中国のSNSとゲームの覇者、テンセントの事業を調べる

基本的にこのサイトでは日米の上場企業だけを扱っているが、それだけではカバーしきれない有力企業というのがいくつもあり、その筆頭が中国の巨大インターネット企業であるテンセントだった。

アリババが中国ECの王者であるとすれば、テンセントはソーシャルとゲームという2ジャンルを制している企業だ。調べないわけにはいかないだろうということで、調べる。

テンセントの歴史

テンセントは1998年11月にポニー・マーによって創業された。翌年にメッセージングサービスの「QQ」を公開し、2003年にはオンライン・ゲーム事業にも参入。

2004年には香港証券取引に上場し、2006年には香港ハンセン指数に採択されている。

業績推移がやばい。

2004年の上場から、12年間で売上高100倍以上に成長している。日本でもアメリカでおここまでの成長はなかなか見たことがない。2016年の売上高は2.5兆円ほどで、今日時点での時価総額は38兆円ほどに達している。アリババが時価総額41兆円なので、テンセントの方が少しだけ小さい(最近抜かれたんだろうけど)。


テンセントの事業

テンセントはネットワークを作っているという。

企業に対して:

・巨大なユーザーベースへのアクセス

・統一されたユーザーログインにより、顧客管理とターゲット広告が可能

・オンライン決済により、取引を容易に

ユーザーに対して:

・いつでもつながれる

・多様なコンテンツ、サービス、取引などにアクセスできる

・複数のスマートデバイスを制御

テンセントにとって:

・幅広い製品を提供することでユーザーの継続性を高める

・取引と広告によるコンバージョンを増大

・モバイルインターネットによって可能となった新しい市場に飛び込む


そのネットワークは、中国最大のソーシャル・プラットフォームを通じて作られる。

QQとQzone

・QQの月間アクティブユーザー数はPC8.6億人に対して、モバイル6.8億人と、モバイルへの移行に成功

・若くてエンタメ好きなユーザーたち

・オープンなプラットフォームによるコンテンツ開発

Weixin&WechatとMoments

・モバイル中心で作られており、月間アクティブユーザー数はおよそ9.4億人

・ホワイトカラーのユーザーたち

・公式アカウントやミニ・プログラムによるコンテンツ提供も

そして、これらのサービス群同士でもユーザーが行き来できるようにしているという。

その中にはコミュニケーション、ソーシャル・ネットワーク、オンラインゲーム、ニュースや動画、音楽、文学などのメディアも含まれる。

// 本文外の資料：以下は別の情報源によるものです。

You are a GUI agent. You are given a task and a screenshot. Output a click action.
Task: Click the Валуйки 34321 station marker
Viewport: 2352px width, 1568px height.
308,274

戦略的提携により、エコシステムを増強していく(アリババは含まれていない)。

そして、あらゆるサービスをテンセントが提供するモバイル決済に集まっていくようにする。すごいなこの図。2016年12月末には1日あたりのモバイル決済高は6億を超えたという(多分中華人民元で、日本円だと97億円ほど)。


テンセントのビジネスモデル

テンセントのビジネスモデルは3つに分類できる。

・付加価値サービス(課金ベース収益)

ソーシャルネットワークとオンラインゲームでの月額課金とアイテム購入

・オンライン広告(トラフィックベース収益)

ニュース、動画、音楽コンテンツでのメディア広告と、ソーシャルその他での広告

・その他(取引ベース収益)

オンライン決済での手数料収入や、クラウドサービスなど。


無料サービスで新しいユーザーを呼び込むことで、他のサービスとのやり取りも生まれるとのこと。これぞインターネットという感じではある。

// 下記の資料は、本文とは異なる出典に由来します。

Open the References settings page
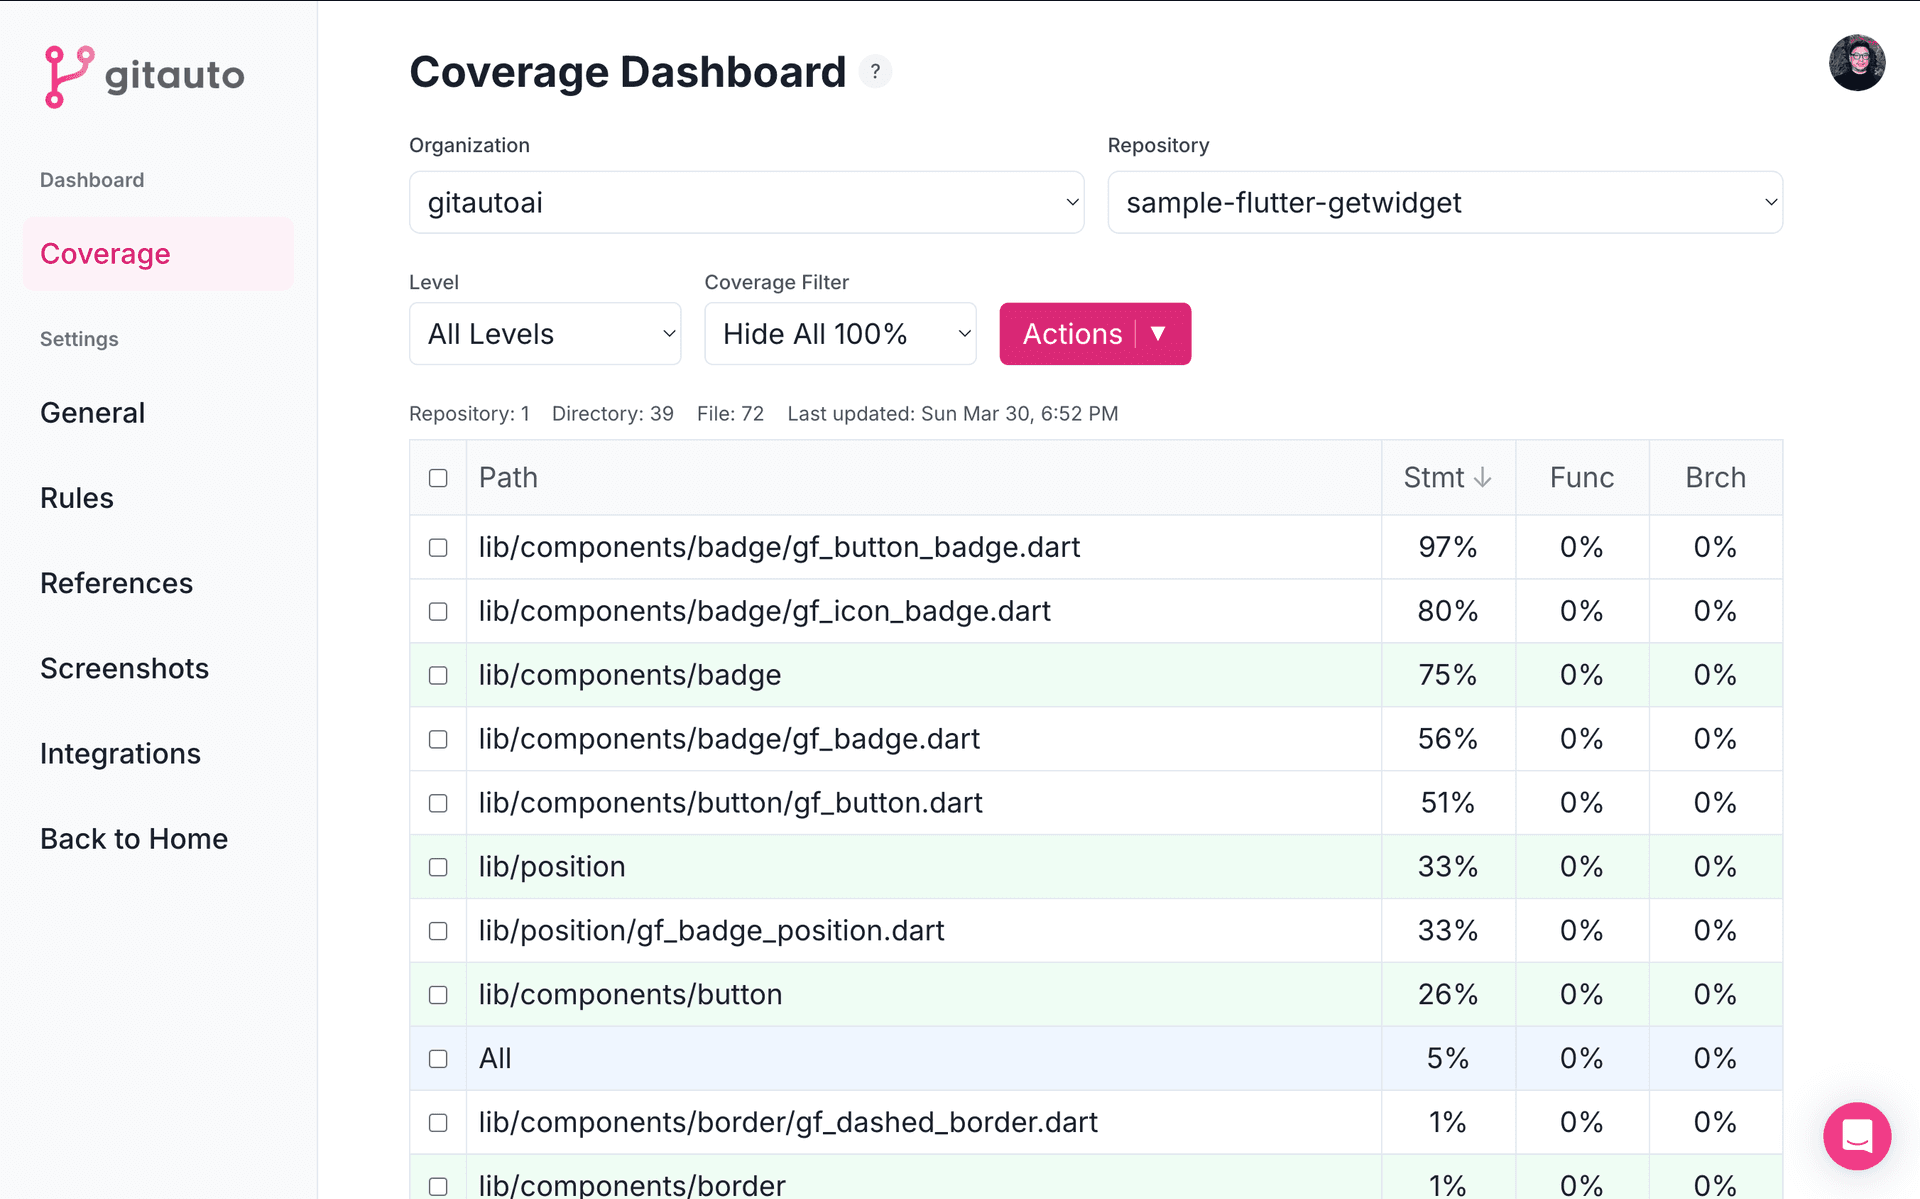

QQやQzone、テンセント・ゲーム、動画、スポーツなどで月額課金を行なっているらしい。

オンラインゲームでは、様々なジャンルでリーダーシップを発揮しているとのこと。

メディア広告では、バナーやインフィード、ビデオの前再生などの形式を採用。

ソーシャルでもインフィード、ショート・ビデオ、位置情報ベースの公式アカウントの広告などを扱っている。スクショで見せてくれるのはわかりやすい。

収益構造

収益の内訳。ソーシャルネットワーク&オンラインゲーム(緑の部分)がかなり大きいことがわかる。できればこの二つも分けて知りたいところだが...

営業キャッシュフローは右肩上がりに増大し、2016年には1兆円を超えている。

フリーキャッシュフローもガンガン増えており、2016年には年間およそ8970億円のキャッシュを生み出している。